New Molecular Biomarkers May ID Lung Cancer

A new biomarker may be able to differentiate between benign and cancerous lung nodules. The biomarker-a panel of the expression levels of three microRNAs from a sample of sputum--was able to decipher between noncancerous nodules and early-stage lung cancer most of the time. The results are published  in Clinical Cancer Research.

Lung nodules are typically detected with a chest CT scan, but it is relatively difficult to discern a malignant versus a non-malignant lung nodule in those patients who have so-called indeterminate solitary pulmonary nodules (SPNs), which lead to overdiagnosis.

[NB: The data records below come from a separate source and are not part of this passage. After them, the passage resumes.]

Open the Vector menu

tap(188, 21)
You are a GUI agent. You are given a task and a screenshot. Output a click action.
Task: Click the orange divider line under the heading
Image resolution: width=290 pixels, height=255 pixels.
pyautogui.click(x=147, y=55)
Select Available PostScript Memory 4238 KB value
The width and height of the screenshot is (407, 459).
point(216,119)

“We are facing a tremendous rise in the number of lung nodules identified because of the increasing implementation of the low-dose CT lung cancer screening program,” said Feng Jiang, MD, PhD, an associate professor in the Department of Pathology at the University of Maryland School of Medicine in Baltimore, and author on the study, in a statement. “However, this screening approach has been shown to have a high false-positive rate. Therefore, a major challenge is the lack of noninvasive and accurate approaches for preoperative diagnosis of malignant nodules.

The three microRNA biomarker panel-miR-21, miR-31, and miR-210-when tested for in concert, could be a way to isolate the malignant cases. The study is so far preliminary and further work is needed to identify other molecular biomarkers to add both sensitivity and specificity to the test. Then, a prospective clinical trial is needed to validate the test if it is to be used in the clinic. “We are now applying new technologies to identify additional miRNA sputum biomarkers of lung cancer with the goal of expanding our biomarker panel to generate a test with high efficiency that can be practically used in clinical settings for lung cancer early detection,” said Jiang in a statement.

The authors tested the three-biomarker panel on a cohort of 122 patients who had a detectable lung nodule on a chest CT scan-60 had malignant nodules and 62 had benign SPNs. The test was able to correctly predict whether a patient had lung cancer 82.9% of the time, and correctly predicted that a positive CT scan was not lung cancer 87.9% of the time.

The test is a quantitative reverse transcriptase PCR assay that detects the levels of these three microRNAs in a patient’s sputum sample. Initially, Jiang and colleagues assessed the expression of a panel of 13 different sputum microRNAs that were previously identified as having a different expression pattern in lung cancer patients. All patients provided sputum samples prior to any treatment for their cancer. According to the current study, 30% of patients could not voluntarily cough up enough sputum to be tested and had a sputum induction using a device called a Lung Flute.

The authors then tested the biomarker panel on two independent groups of 136 and 155 patients who had a detectable lung nodule. In these subsequent trials, the three-marker expression test had a sensitivity of 82.1% and 80.5% in the two groups, and a specificity of 88.4% and 86.1%, respectively.

According to Jiang, the current specificity and sensitivity values are not high enough to warrant use of the test in the clinic. In order to not miss a case of lung cancer, the specificity of the test should be almost 100%.

The appeal of such a test is that sputum is easily accessible, making this test-if it works in further trials-very appealing for use in the clinic. Sputum contains cells that have been sloughed off from bronchial epithelial cells, and while cytology of these cells can identify abnormalities of the bronchial epithelium of lung cancer patients, this is not a sensitive enough assay to diagnose patients with lung cancer.

The rationale for the molecular biomarker using sputum is that the molecular aberrations that occur in the epithelium cells of the lung should be well detected using molecular biology methods.